Text segment -

Asset Quality Review (AQR) for banks was implemented by RBI in the second half of 2015 and it revealed the true picture of NPA problem. The gross NPAs of Scheduled Commercial Banks (SCBs) rose to Rs.10.4 trillion in March 2018 from Rs.3.2 trillion in March 2015. The problem was more severe for the Public Sector Banks (PSBs) with gross NPAs reaching Rs.9 trillion from Rs.2.8 trillion during the same period.
RBI tried to resolve the NPA problem through several initiatives, including CDR, SDR, S4A, JLF etc. Two major initiatives have been the Prompt Corrective Action (PCA) by RBI and the recapitalisation of the PSBs by the Government. In April 2017, RBI revised the PCA framework and in October 2017 the Government announced Rs.2.11 trillion recapitalisation package for ailing PSBs, of which Rs.1.53 trillion would be infusion by Government and balance to be raised from the market.

Exercises to complete -
1. According to the bank NPA passage, how large was the recapitalization package the Government announced in October 2017 for ailing PSBs?
2. Update the bank NPA passage, starting with "Asset Quality Review" and going on through "the same period.", and replace "Public Sector Banks" with "State-Owned Banks".

Collected data -
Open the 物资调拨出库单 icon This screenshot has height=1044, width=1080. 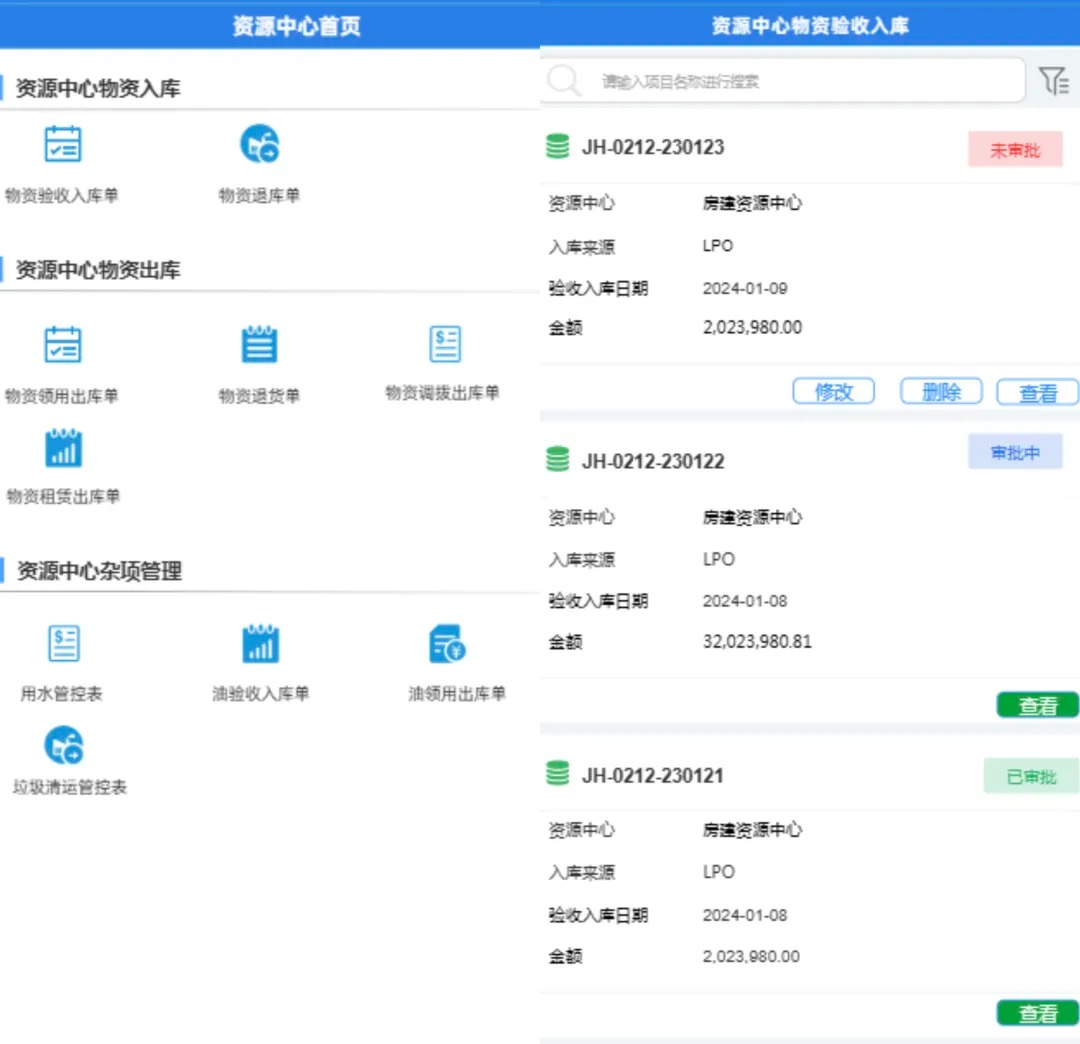[445, 345]
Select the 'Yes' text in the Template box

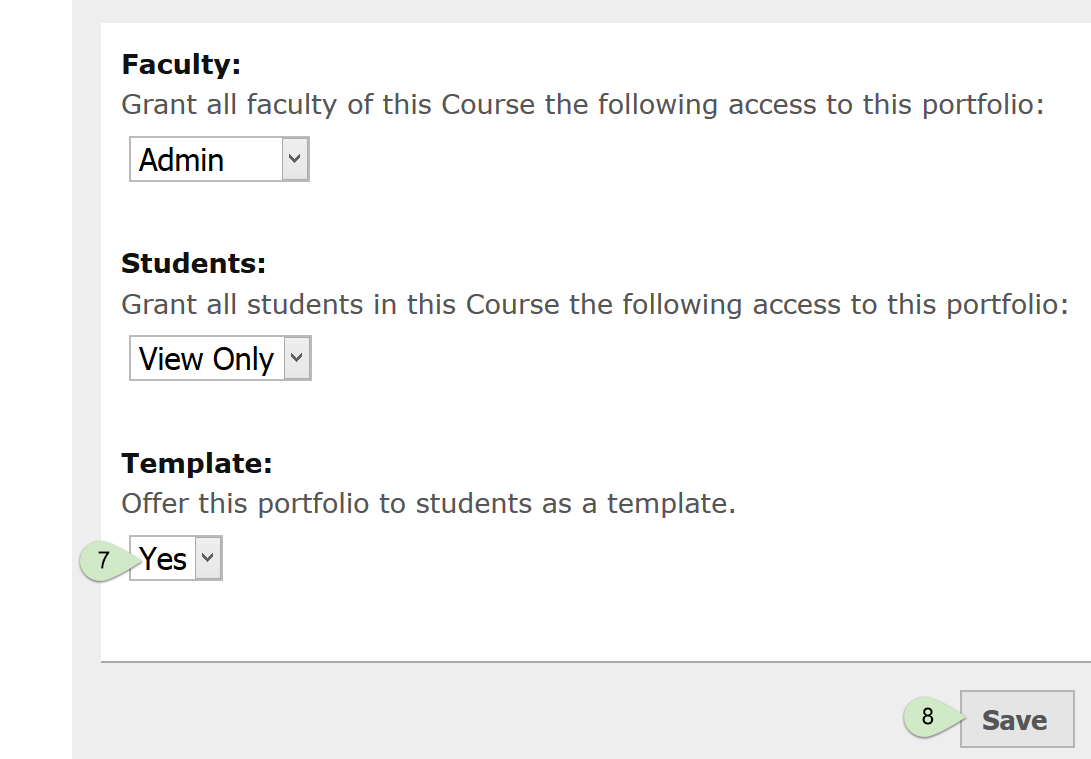click(163, 559)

Answers in order -
1. Rs.2.11 trillion.

2.
Asset Quality Review (AQR) for banks was implemented by RBI in the second half of 2015 and it revealed the true picture of NPA problem. The gross NPAs of Scheduled Commercial Banks (SCBs) rose to Rs.10.4 trillion in March 2018 from Rs.3.2 trillion in March 2015. The problem was more severe for the State-Owned Banks (PSBs) with gross NPAs reaching Rs.9 trillion from Rs.2.8 trillion during the same period.